8. Install Nginx on Manage Nodes
Create a playbook (install_nginx.yaml
) to install and configure Nginx:
vim install_nginx.yaml # paste or write your playbook and :wq
ansible-playbook -i inventory.ini install_nginx.yaml # run your playbook
8a. Testing:
Open your browser and type in the public ip of your manage nodes. You should see a page similar to the ones below. make sure that port 80 is open in your manage nodes.
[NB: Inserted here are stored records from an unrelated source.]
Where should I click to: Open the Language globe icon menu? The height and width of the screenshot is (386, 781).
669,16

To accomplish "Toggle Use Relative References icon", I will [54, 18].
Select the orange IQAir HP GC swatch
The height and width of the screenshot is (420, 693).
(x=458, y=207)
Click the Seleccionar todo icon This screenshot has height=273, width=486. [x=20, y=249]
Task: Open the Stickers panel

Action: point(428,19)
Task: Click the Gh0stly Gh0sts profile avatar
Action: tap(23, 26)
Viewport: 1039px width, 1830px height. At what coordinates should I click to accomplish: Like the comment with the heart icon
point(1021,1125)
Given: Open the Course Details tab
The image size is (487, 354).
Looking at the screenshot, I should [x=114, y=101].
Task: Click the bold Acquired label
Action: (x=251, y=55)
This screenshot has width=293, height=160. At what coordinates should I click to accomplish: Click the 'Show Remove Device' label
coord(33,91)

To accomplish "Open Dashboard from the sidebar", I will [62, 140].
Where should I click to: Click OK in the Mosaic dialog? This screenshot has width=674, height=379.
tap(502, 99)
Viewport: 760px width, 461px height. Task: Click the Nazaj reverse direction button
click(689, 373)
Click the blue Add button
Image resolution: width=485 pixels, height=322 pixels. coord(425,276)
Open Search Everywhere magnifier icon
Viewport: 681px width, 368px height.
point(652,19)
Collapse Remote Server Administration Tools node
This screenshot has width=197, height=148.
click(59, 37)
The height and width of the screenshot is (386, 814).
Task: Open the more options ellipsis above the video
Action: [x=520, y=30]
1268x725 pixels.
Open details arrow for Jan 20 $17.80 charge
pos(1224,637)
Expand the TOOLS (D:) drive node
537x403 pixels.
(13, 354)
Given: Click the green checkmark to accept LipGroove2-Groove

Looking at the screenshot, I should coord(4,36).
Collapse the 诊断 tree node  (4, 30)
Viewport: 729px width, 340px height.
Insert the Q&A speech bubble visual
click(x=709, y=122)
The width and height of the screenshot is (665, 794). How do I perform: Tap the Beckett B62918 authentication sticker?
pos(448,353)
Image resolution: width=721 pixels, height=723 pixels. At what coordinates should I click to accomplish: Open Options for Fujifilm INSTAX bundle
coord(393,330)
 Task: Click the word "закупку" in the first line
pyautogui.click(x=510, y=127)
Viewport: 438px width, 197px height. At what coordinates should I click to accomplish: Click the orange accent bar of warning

9. Automate File Operations on Managed Nodes
Create a playbook (create_files_and_links.yaml
) to perform file operations:
vim create_files_and_links.yaml # paste or write your playbook and :wq
ansible-playbook -i inventory.ini create_files_and_links.yaml # run your playbook
9. Use Template for dynamic content
Create a template file (index.html.j2
) to use with the ansible.builtin.template
module:
Create the directory structure:
mkdir -p ~/ansible_project/template
vim ~/ansible_project/template/index.html.j2 # peate or write what you want to copy
vim use_template.yaml # creates and ansible playbook
ansible-playbook -i inventory.ini use_template.yaml #run your ansible playbook
<!DOCTYPE html>
<html lang="en">
<head>
<meta charset="UTF-8">
<title>Welcome</title>
</head>
<body>
<header>
<h1>Welcome to My Simple HTML Page</h1>
</header>
</body>
</html>
---
- hosts: managenodes
become: yes # Ensure tasks are run with elevated privileges if necessary
tasks:
- name: Copy index.html to the destination folder
ansible.builtin.template:
src: template/index.html.j2
dest: /home/{{ ansible_user }}/test_directory/index.html
A Glimpse At Our Manage Nodes
The file operations on the manage nodes where successful, this automation process is vita, it helps the engineer or system admin to setup working lab seamlessly for multiply members of staff with just a click
Conclusion
By following this guide, you have successfully set up Ansible, created an inventory of managed nodes, tested connectivity, installed Nginx, automated file operations, copied files from the Control Node to managed nodes, and used templates for dynamic content. This setup allows for efficient management and automation of tasks across your infrastructure.